The problem doesn’t stop at go-live, either. It often shows up in weak monitoring for performance, drift, or bias. You may also see missing audit trails, no override logs, and review processes that don’t line up with actual clinical workflows.

Which AI tools should be reviewed first?

Start with a broad discovery process to identify every AI application, agent, and conversation in use. That includes formal deployments, pilot programs, and unsanctioned shadow AI. Then sort each use case by risk level.

Put immediate oversight in place for high-risk uses tied to diagnosis, clinical treatment, billing, coding, consent, and patient-facing recommendations.

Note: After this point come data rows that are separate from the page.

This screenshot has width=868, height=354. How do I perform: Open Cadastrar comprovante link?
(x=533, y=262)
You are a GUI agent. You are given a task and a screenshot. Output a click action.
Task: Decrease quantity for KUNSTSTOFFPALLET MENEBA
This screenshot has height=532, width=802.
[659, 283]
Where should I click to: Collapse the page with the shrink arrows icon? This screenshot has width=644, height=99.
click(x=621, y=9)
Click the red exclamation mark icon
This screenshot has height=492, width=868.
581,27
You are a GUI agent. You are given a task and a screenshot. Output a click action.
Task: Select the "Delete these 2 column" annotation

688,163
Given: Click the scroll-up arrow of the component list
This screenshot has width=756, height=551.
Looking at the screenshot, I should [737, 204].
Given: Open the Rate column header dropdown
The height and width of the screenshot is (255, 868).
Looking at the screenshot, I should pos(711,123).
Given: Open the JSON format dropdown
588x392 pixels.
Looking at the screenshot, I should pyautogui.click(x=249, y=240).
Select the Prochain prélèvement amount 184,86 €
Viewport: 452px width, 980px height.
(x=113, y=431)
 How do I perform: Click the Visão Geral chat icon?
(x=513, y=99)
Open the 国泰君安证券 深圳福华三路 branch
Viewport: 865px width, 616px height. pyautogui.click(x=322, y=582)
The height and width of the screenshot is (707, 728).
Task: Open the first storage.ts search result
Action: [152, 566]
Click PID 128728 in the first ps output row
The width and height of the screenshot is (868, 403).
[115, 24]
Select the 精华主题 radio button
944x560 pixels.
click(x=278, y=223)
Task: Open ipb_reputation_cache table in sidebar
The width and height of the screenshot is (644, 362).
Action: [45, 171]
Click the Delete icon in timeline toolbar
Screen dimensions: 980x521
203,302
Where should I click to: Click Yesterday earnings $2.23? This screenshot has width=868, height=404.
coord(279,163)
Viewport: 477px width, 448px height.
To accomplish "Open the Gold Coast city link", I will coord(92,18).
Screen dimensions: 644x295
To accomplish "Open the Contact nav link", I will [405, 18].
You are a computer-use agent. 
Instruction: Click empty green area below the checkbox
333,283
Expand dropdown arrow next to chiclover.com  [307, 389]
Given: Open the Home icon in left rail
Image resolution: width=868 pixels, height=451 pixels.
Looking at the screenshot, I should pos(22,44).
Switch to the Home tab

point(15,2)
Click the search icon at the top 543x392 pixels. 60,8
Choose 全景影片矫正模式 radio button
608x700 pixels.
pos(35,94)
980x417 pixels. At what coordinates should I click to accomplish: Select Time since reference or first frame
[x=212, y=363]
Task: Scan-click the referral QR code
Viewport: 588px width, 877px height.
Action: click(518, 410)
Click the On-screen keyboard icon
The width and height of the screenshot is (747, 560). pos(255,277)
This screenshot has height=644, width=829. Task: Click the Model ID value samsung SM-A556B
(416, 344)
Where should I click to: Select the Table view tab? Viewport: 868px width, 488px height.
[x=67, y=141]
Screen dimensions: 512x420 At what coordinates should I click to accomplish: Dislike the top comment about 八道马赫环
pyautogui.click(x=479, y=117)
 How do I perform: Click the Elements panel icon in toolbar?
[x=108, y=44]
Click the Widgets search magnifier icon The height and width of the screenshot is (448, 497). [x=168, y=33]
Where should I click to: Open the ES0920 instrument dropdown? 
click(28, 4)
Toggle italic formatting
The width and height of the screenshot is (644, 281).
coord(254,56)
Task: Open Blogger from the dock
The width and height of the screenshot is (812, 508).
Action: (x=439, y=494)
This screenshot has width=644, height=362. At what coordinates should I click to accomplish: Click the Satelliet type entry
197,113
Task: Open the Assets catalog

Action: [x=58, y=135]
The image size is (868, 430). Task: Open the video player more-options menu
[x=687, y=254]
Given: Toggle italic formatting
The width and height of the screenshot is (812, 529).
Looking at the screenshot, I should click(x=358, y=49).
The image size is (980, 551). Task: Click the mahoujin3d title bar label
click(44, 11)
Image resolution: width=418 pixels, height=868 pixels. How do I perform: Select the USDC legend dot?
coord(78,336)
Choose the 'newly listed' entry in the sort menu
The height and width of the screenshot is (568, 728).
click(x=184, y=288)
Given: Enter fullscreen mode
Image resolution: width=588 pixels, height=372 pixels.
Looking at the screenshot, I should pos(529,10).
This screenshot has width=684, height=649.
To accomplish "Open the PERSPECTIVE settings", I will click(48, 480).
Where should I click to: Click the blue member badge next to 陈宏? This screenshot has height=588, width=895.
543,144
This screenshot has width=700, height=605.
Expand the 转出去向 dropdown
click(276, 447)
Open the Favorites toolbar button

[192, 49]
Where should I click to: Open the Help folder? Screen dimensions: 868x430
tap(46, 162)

Any output that could materially affect a patient or a treatment decision should require documented human review.

Who should own AI decisions in a health system?

AI decisions in a health system should follow dual accountability.

That means one clinical leader, such as the Chief Medical Officer or Medical Director, is responsible for clinical safety. At the same time, one technical leader, such as the Chief Information Officer or Chief Digital Officer, is responsible for system performance and data security.

Each AI tool should also have a named owner. That person is on point for procurement, validation, monitoring, and incident response.

On top of that, a multidisciplinary AI advisory board should provide oversight. This helps keep decisions grounded in both patient care and system needs.